Over the last 24 hours I have been obsessing over Kant's spherical triangles. He claims that they are incongruent counterparts. Now I understand how a hand and its mirror image are incongruent counterparts. (A right hand's mirror image is a left hand.) But it is not clear to me how Kant's spherical triangles are incongruent counterparts. Supplement the above diagram with a second lower triangle that shares its base (an arc of the equator) with that of the upper triangle and whose sides are two arcs whose vertex is the south pole.

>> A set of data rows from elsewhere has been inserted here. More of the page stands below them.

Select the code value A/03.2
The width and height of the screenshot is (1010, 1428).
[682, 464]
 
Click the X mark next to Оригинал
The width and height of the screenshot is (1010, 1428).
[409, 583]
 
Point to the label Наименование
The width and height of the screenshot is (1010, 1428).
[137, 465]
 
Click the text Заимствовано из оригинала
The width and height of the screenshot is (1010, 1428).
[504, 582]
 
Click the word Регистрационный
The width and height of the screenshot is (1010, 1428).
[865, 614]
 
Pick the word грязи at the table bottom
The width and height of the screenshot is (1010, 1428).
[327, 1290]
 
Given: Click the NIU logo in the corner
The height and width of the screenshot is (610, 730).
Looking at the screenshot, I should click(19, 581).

David Brightly's comment is the best I received in the earlier thread. (He works in Info Tech and I believe he has an advanced degree in mathematics.) He writes,
Not clear to me either, Bill. Why does Kant resort to spherical triangles? [To show the existence of incongruent counterparts.] Consider first two right triangles in the plane with vertices (0,0), (3,0), (0,4) in triangle A and (0,0), (3,0), (0,-4) in B. In plane geometry A and B are considered congruent, not by translation or rotation in the plane but rotation out of the plane ('flipping') with their shared edge as axis. Now think of these triangles on the sphere with edges of length 3 along the equator and those of length 4 on a meridian. The lower triangle cannot be flipped into congruence with the upper—it curves 'the wrong way'. Congruence on the sphere is more restrictive than congruence in the plane. But they are mirror images of one another in the equatorial plane. Likewise, Kant's isosceles triangles cannot be flipped into registration. Has he just overlooked that they can be slid on the sphere into alignment?

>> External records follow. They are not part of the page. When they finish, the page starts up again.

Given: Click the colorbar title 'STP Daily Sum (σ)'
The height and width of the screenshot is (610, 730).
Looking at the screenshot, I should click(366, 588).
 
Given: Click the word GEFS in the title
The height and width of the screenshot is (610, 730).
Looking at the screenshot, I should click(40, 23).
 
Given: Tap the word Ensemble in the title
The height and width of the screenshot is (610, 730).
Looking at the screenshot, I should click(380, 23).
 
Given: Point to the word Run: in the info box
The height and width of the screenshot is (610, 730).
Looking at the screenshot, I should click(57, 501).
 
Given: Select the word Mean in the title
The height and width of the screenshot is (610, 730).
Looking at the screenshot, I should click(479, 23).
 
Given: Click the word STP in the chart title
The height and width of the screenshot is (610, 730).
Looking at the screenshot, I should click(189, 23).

As Brightly quite rightly points out, "The lower triangle cannot be flipped into congruence with the upper — it curves 'the wrong way'." That was clear to me all along. My thought was that if you rotate the lower triangle through 180 degrees so that its southern vertex points north, it would fit right over the upper triangle. I think that is what David means when he writes, "they can be slid on the sphere into alignment."

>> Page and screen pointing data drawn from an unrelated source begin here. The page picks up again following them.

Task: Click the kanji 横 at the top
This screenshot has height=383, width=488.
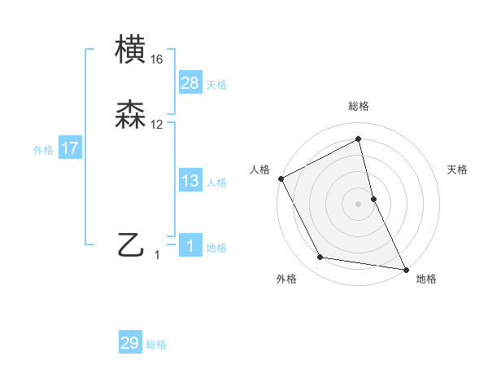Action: [132, 51]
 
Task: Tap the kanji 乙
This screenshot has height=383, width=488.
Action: [132, 244]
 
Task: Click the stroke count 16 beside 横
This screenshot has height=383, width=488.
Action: [157, 59]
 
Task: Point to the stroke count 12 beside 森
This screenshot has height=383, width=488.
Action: [157, 125]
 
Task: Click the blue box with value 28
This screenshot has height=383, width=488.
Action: [190, 83]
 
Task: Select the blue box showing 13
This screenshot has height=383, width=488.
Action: [190, 181]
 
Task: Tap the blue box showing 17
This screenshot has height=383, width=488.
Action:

In other words, the lower triangle needn't be rotated off the surface of the sphere with the axis of rotation being the common base, it suffices to slide the triangles into alignment and thus into congruence along the surface of the sphere.
Therefore: Kant's spherical triangles are not incongruent counterparts or enantiomorphs.
Now David, have I understood you? I am not a mathematician and I might be making a mistake.